Die Werkzone, (in Abgrenzung zur Gewerbezone), steht für offenes und gemeinschaftliches Arbeiten und für das Teilen von Raum und Infrastruktur. (Die Werkzone schliesst die Gewerbeszone nicht aus..)
Allrounder, Laien und SpezialistInnen treffen hier aufeinander und können transdisziplinär kooperieren. Es werden Werkzeuge, Materialien, Maschinen und Know-how getauscht oder kostengünstig zur Verfügung gestellt. Die Mietkonditionen in der Werkzone sollen sehr günstig sein.

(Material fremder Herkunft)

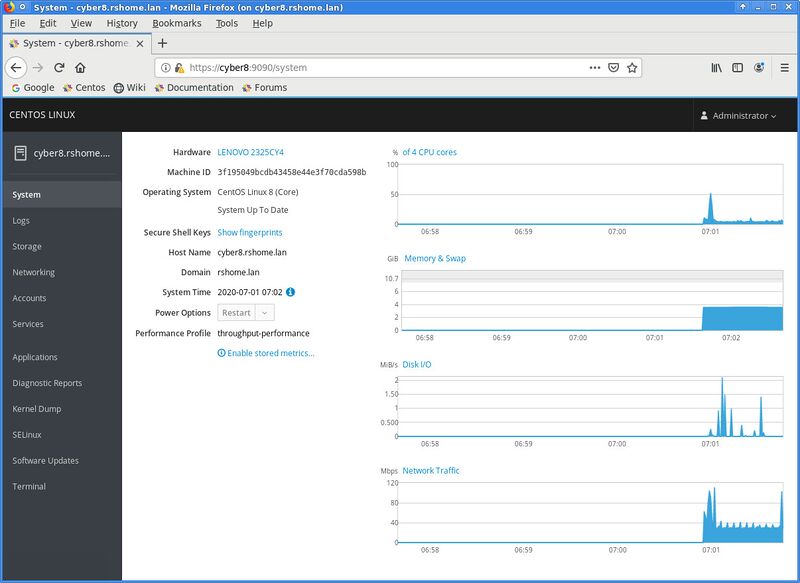Viewport: 800px width, 583px height.
Task: Open the Power Options dropdown arrow
Action: coord(265,313)
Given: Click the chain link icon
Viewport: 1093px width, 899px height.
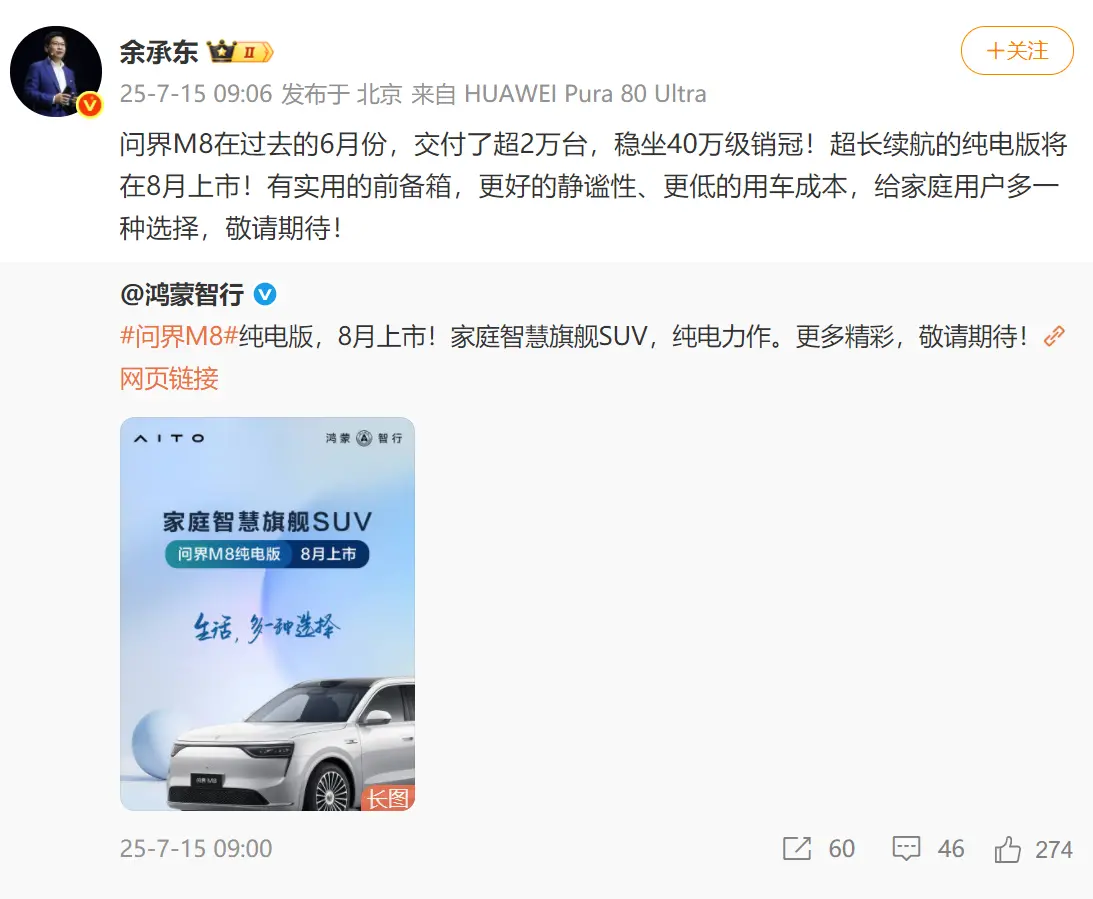Looking at the screenshot, I should coord(1053,337).

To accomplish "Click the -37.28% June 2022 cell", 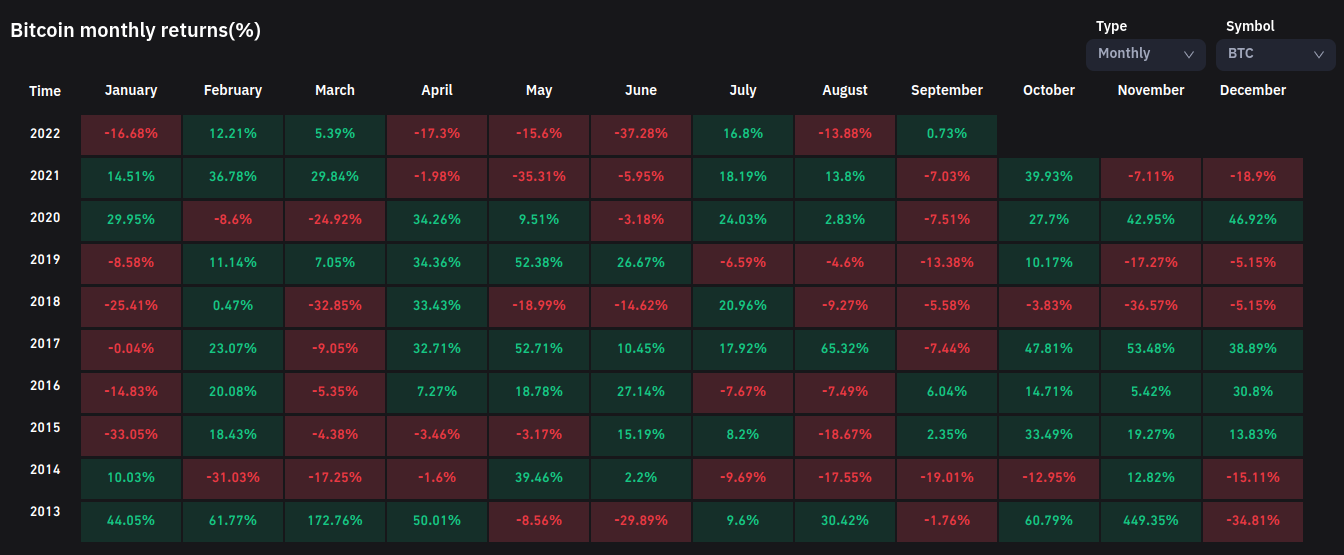I will 641,134.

Die Bandbreite des Angebotes soll so breit wie möglich sein. Neben klassischen Werkstätten für Holz und Metall sollen können auch Studios für künstlerische Aktivitäten (Musik/Film) bis hin zu Schreib- und digitalen Werkstätten Platz finden.

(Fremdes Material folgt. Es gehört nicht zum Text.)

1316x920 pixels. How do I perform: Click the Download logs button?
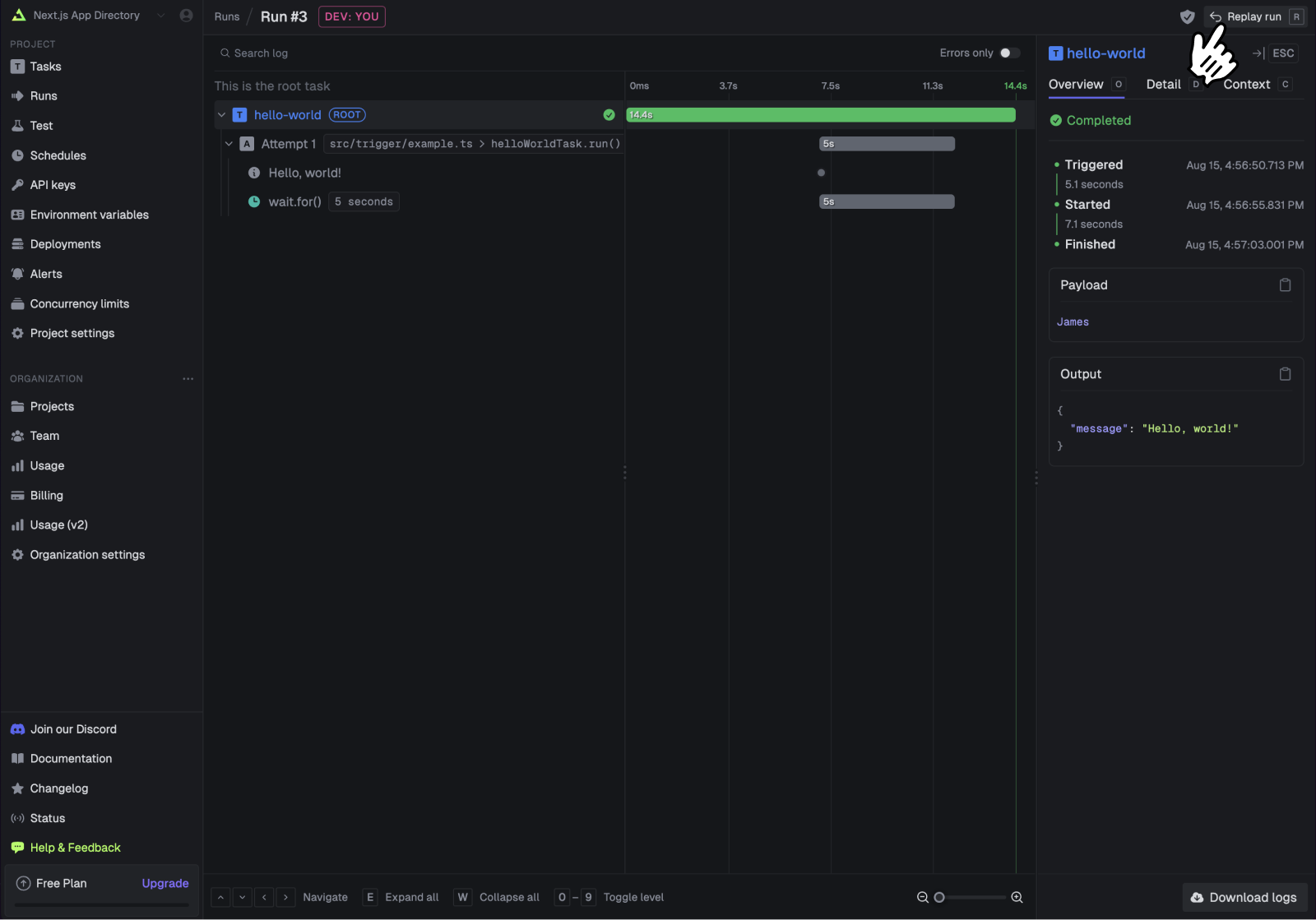point(1244,898)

In einer digitalen Mediathek (Wissensdatenbank) stehen selbsterarbeitete oder aus anderen Quellen stammende Anleitungen und Tutorials zur Verfügung. 
Das Angebot soll nicht nur den anderen Zonen, sondern auch der Quartier-nachbarschaft kostengünstig zur Verfügung stehen.

Neben den Offenen Werkstätten ist der Community-Bereich ein wichtiger Bestandteil der Werkzone. Hier können sich temporäre Projekte ansiedeln. Solche Gästeplätze fördern den Austausch und die Weiterentwicklung.
Ein zentraler Raum kann für gemeinsame Aktivitäten, Vorträge, Ausstellungen, Branchentreffen oder Podiumsdiskussionen genutzt werden. Durch regelmäßige Veranstaltungen wird die Werkzone auch zum Ort der Auseinandersetzung mit regionaler und überregionaler Ausstrahlung.
Mögliche Beispiele für Offene Werkstätten sind OpenSource, FabLabs, Makerspaces, Urban Gardening, Food Sharing, Recyclingwerkstätten, Nähsalons, D.I.Y-Projekte, Co-workingspaces, Reparaturcafés uvm.